New York – Optimisme pasar terkait potensi berakhirnya konflik di Iran berhasil mendorong Wall Street ke zona hijau, meskipun kinerja mengecewakan dari emiten chip, Broadcom, menekan laju indeks Nasdaq.
Indeks Dow Jones Industrial Average ditutup menguat signifikan sebesar 874,86 poin atau 1,73% ke level 51.561,93 pada perdagangan Kamis (4/6/2026). Indeks S&P 500 juga mencatatkan kenaikan 30,63 poin atau 0,41% menjadi 7.584,31. Sebaliknya, indeks Nasdaq Composite terkoreksi tipis 23,02 poin atau 0,09% ke level 26.830,96.

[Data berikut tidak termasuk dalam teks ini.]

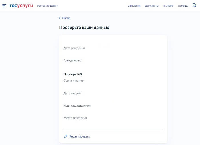Click the Госуслуги logo

(21, 6)
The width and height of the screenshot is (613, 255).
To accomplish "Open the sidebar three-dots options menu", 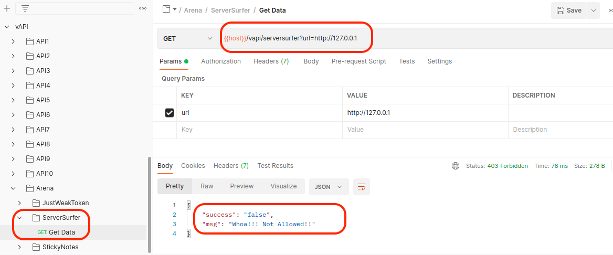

Lonjakan pada Dow Jones didorong kuat oleh performa impresif sektor kesehatan dan keuangan. Sektor kesehatan mendapatkan momentum setelah saham UnitedHealth melesat 5,2% pasca peningkatan peringkat oleh Bank of America. Sementara itu, sektor keuangan berhasil pulih dari tekanan aksi jual pada sesi sebelumnya, dengan saham Blackstone melonjak 7,5% di tengah dinamika pasar kredit swasta.
Sentimen positif di Wall Street dipicu oleh langkah Dewan Perwakilan Rakyat AS yang berupaya menghentikan keterlibatan militer terhadap Iran, serta harapan akan kesepakatan damai di kawasan Timur Tengah. Hal ini juga berdampak pada penurunan harga minyak mentah dunia karena ekspektasi normalisasi jalur perdagangan di Selat Hormuz.
Di sisi lain, sektor teknologi mengalami tekanan akibat anjloknya saham Broadcom sebesar 12,6% setelah laporan pendapatan perusahaan meleset dari ekspektasi pasar. Kondisi ini memicu aksi jual pada sejumlah saham produsen chip lainnya, seperti Advanced Micro Devices, Micron Technology, dan Qualcomm yang turun antara 2,6% hingga 7,7%.
Paul Nolte, penasihat kekayaan senior di Murphy & Sylvest, menilai bahwa investor saat ini tengah melakukan penyesuaian harga terhadap saham-saham sektor chip. Ia menyatakan bahwa meski terjadi koreksi, keyakinan investor terhadap potensi jangka panjang industri semikonduktor masih terjaga.
Data ekonomi AS yang dirilis menunjukkan adanya tantangan baru. Klaim pengangguran awal meningkat 6,1%, sementara produktivitas kuartal pertama direvisi lebih rendah. Selain itu, laporan dari Challenger, Gray and Christmas mencatat lonjakan PHK di perusahaan AS sebesar 11% pada Mei, dengan hampir 40% pemutusan hubungan kerja tersebut dipicu oleh otomatisasi dan kecerdasan buatan (AI).
Di tengah dinamika pasar tersebut, perhatian investor juga mulai tertuju pada rencana penawaran umum perdana (IPO) SpaceX milik Elon Musk. Perusahaan tersebut tengah melakukan tur investor menjelang debut pasarnya pada 12 Juni dengan target valuasi mencapai US$ 1,75 triliun.